Gelinen aşamada toplum sosyal ve siyasal kamplaşmalardan bunalmış ve kendini kaybetmiştir. Ülkemizin yakın geçmişinde; Demokrat Parti ile Cumhuriyet Halk Partisi arasındaki kavganın toplumu ne hale getirdiği hatırlardan çıkmamaktadır. Bununla beraber, kahvelerin bile ayrıldığı, iki partiye mensup ailelerin birbirinden kız alıp vermediği dönemlere maalesef şahit olunmuştur. Bu garabet duruma dönemin siyasal aktörleri siyasal çıkar sağlama uğruna ne yazık ki göz yummuşlardır!
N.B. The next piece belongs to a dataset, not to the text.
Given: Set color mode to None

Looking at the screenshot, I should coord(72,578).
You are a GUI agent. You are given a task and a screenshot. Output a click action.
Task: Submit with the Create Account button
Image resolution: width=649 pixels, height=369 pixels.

Benzeri ayrışma bir şekilde yıllardan beri devam etmekte, toplumsal yapı uzlaşma ve mutabakat ekseninde bir türlü buluşamamaktadır. MHP Lideri Sayın Bahçeli'nin TBMM grup konuşmasında belirttiği; ‘azami mutabakat, asgari tartışma kültürü' şu an için toplumsal yapının kriz halinden çıkması için ortaya atılmış en anlamlı ve kapsamlı formülasyon olarak görülmektedir.

Kısaca bugün üniversitelere başörtüsü ile giremeyen genç kızların mağduriyetlerini giderici girişime dönük tepki ve kızgınlıkların geri planında, kendi gibi düşünmeyenlere yönelik bir hırçınlık olduğu söylenebilir. Bir hakkın teslim edilmesinde bu denli ayrı ve aykırı yaklaşımların olması, toplumsal yapının zenginliğiyle açıklanamaz. Kaldı ki meseleyi bir varlık-yokluk bağlamında ele almanın neticesinde telafisi mümkün olmayan ayrılıklar da ortaya çıkacaktır. 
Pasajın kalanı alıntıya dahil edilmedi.